## Description of the task
Every line from the one containing "[Expand search field] (302, 99)" to the one containing "[Open menu]" in the records below, both included, must be set down exactly, and no other line.
+===+
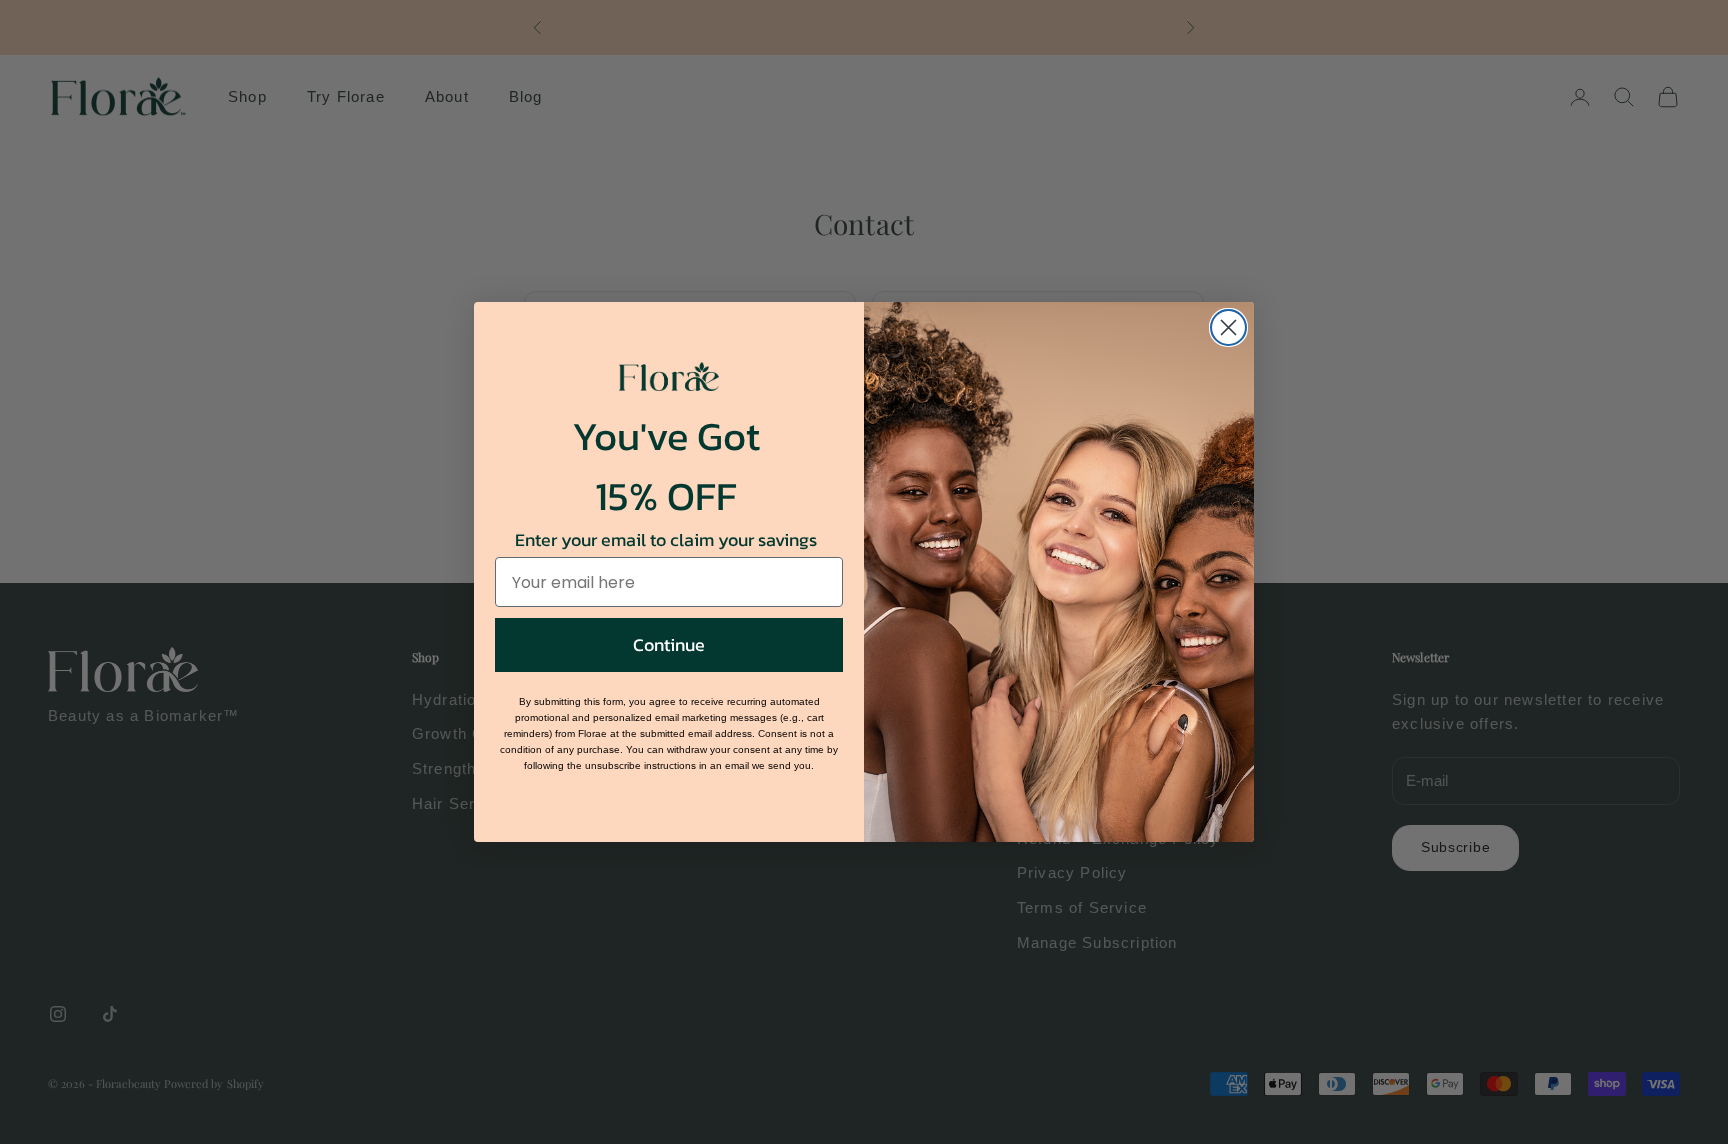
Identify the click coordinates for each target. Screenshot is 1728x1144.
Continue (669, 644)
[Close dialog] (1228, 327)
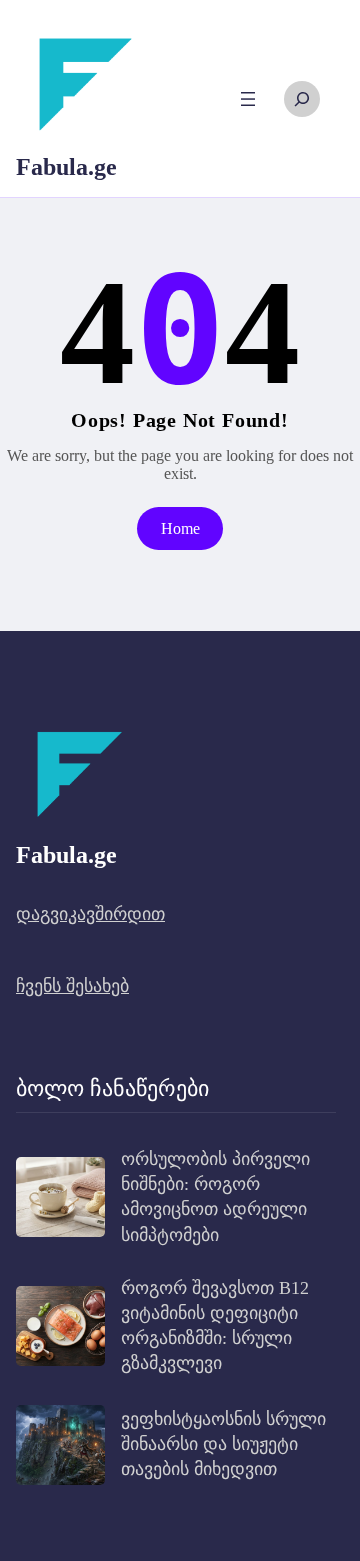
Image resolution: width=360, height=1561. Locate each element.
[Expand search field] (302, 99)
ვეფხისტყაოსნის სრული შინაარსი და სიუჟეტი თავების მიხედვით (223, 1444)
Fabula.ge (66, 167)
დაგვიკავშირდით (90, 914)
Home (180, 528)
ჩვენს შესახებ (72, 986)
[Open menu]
+===+
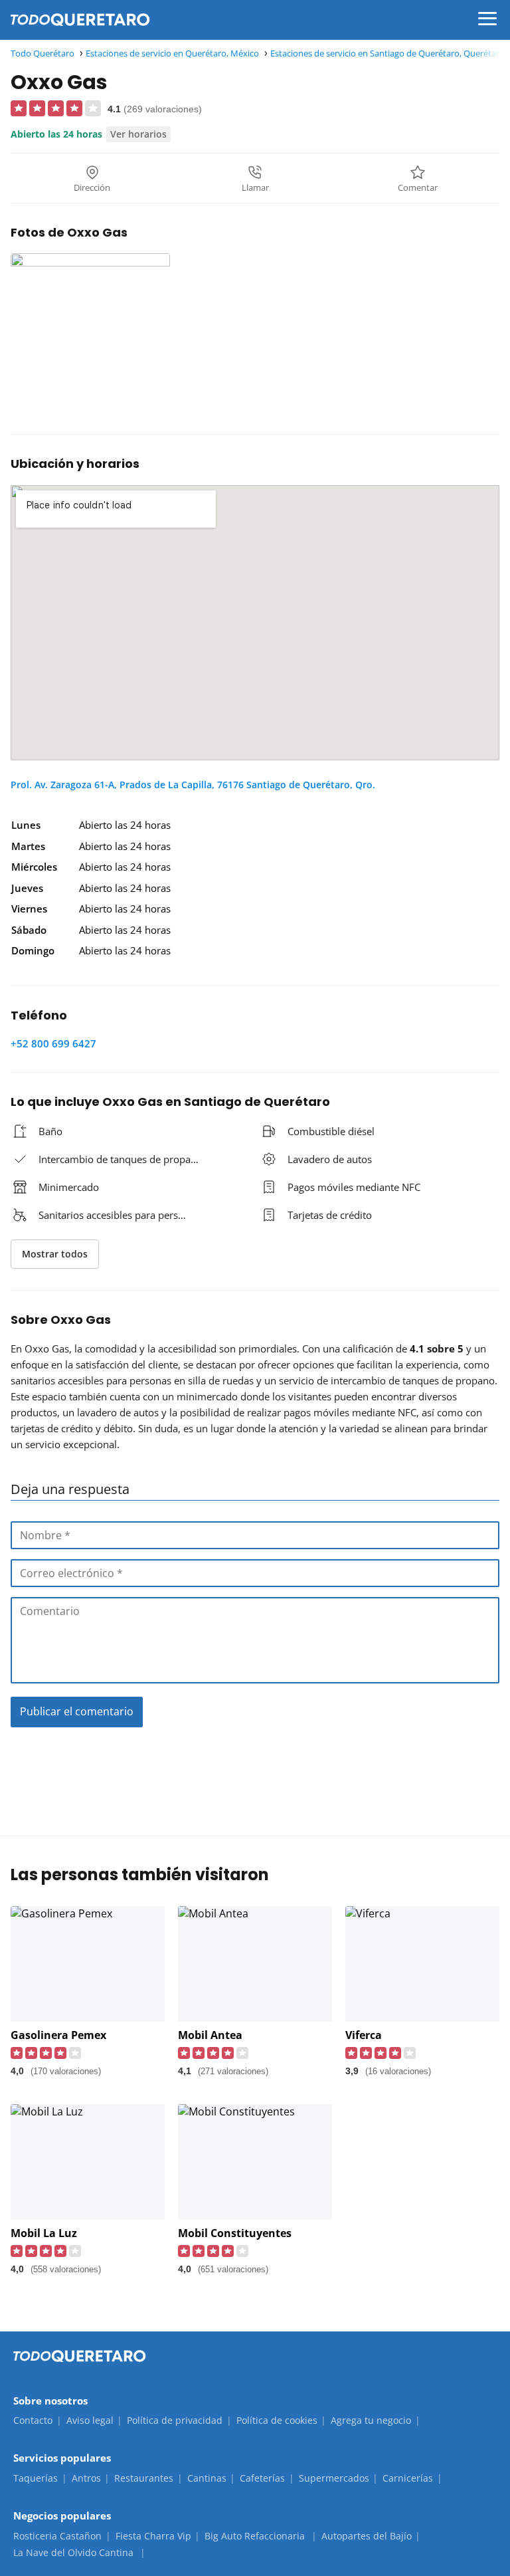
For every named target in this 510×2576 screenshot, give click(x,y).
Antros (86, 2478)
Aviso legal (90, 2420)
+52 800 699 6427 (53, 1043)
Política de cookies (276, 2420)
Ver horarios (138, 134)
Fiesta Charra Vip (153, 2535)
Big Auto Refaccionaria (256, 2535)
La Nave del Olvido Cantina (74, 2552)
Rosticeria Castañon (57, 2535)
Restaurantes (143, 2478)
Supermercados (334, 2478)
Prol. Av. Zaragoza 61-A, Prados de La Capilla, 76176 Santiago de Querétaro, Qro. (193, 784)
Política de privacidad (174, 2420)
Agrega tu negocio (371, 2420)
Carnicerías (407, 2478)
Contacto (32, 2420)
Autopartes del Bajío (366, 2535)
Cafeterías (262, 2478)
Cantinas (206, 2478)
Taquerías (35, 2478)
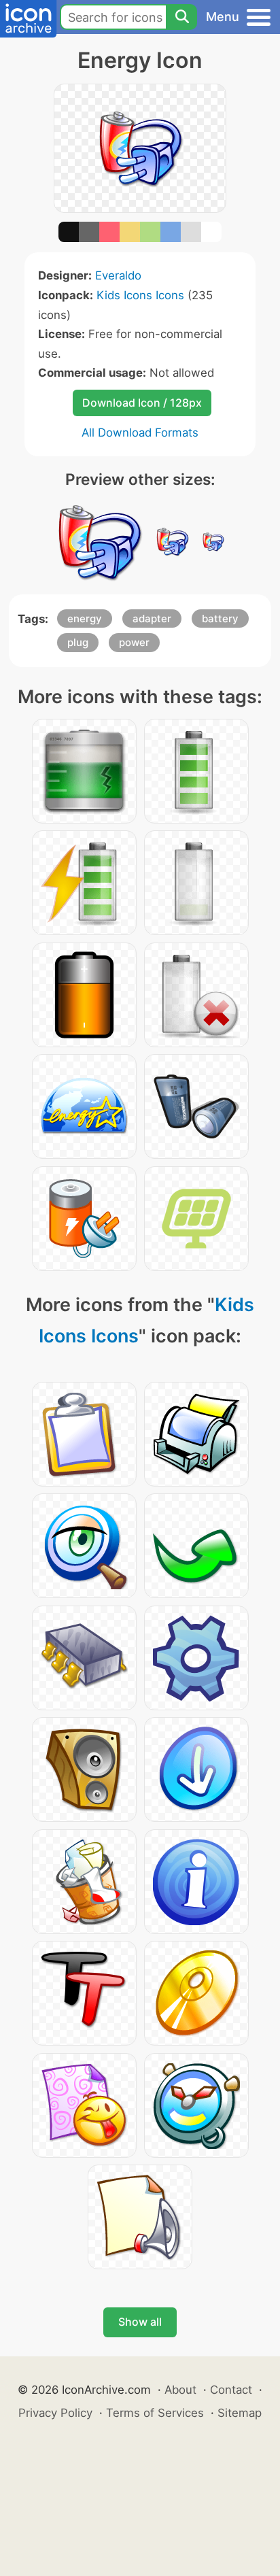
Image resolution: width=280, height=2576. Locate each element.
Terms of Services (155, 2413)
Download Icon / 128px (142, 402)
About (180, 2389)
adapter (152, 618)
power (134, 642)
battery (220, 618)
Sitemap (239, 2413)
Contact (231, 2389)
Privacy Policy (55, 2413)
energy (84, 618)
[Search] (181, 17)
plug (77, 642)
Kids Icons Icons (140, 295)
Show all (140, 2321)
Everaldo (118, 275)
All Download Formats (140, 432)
+===+
## Task answer
[Expand search field] (302, 99)
ვეფხისტყაოსნის სრული შინაარსი და სიუჟეტი თავების მიხედვით (223, 1444)
Fabula.ge (66, 167)
დაგვიკავშირდით (90, 914)
Home (180, 528)
ჩვენს შესახებ (72, 986)
[Open menu]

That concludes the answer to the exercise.